Problem statement — Starting at the line with "Edit the Overall Launch Delay value", repeat every line exactly until the records end, including the last one.

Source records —
---------------

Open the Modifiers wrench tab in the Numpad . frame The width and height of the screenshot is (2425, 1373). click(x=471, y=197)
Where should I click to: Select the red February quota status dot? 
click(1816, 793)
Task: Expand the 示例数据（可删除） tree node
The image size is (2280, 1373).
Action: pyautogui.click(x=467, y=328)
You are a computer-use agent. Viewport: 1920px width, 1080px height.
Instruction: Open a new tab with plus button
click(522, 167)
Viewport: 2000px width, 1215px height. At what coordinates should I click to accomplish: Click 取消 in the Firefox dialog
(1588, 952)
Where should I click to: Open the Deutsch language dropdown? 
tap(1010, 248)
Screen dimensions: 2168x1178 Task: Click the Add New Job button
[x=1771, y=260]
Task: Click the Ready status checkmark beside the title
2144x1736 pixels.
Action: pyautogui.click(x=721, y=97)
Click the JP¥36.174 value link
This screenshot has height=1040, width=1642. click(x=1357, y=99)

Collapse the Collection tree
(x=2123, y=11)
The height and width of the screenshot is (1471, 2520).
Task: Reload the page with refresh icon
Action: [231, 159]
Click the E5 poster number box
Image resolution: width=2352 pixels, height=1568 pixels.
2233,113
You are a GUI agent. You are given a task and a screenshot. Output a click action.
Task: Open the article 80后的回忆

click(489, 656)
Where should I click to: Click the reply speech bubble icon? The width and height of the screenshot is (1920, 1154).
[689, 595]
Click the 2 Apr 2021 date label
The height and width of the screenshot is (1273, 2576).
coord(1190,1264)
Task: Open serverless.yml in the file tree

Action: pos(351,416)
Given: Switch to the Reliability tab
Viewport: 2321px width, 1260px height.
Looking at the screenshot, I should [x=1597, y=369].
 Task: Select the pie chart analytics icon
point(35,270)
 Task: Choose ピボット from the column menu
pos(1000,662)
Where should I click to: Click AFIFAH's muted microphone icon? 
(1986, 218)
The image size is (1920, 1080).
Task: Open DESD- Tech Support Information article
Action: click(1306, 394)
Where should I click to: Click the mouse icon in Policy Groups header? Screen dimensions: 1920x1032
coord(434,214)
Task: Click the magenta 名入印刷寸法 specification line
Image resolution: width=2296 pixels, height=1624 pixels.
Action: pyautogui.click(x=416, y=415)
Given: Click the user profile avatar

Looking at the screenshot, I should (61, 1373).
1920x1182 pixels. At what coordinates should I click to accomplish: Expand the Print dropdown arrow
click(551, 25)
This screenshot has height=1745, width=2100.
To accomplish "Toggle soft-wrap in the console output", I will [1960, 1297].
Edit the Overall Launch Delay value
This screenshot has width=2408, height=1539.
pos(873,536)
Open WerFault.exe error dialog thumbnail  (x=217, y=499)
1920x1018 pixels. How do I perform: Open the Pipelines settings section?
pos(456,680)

---------------

Answer to this problem —
Edit the Overall Launch Delay value
This screenshot has width=2408, height=1539.
pos(873,536)
Open WerFault.exe error dialog thumbnail  (x=217, y=499)
1920x1018 pixels. How do I perform: Open the Pipelines settings section?
pos(456,680)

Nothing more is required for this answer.